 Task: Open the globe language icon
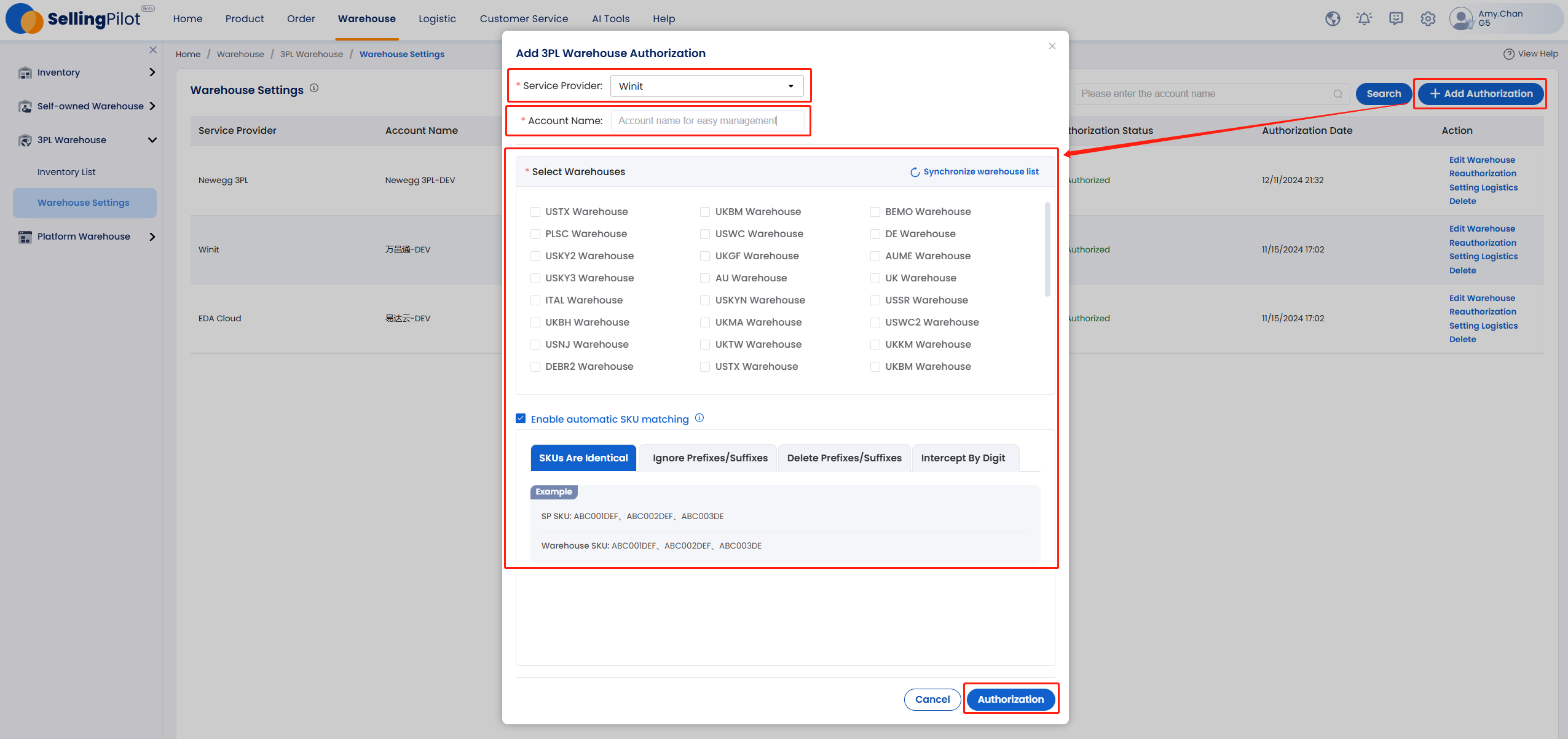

...

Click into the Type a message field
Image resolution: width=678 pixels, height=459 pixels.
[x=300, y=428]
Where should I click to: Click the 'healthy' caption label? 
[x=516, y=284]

* Given request *
Reproduce the data from the line containing "Where should I" through the line containing "[x=516, y=284]", both included, and shift every coordinate by -20. Give only those lines, with everything else unchanged.

* Problem solution *
Where should I click to: Click the 'healthy' caption label? 
[x=496, y=264]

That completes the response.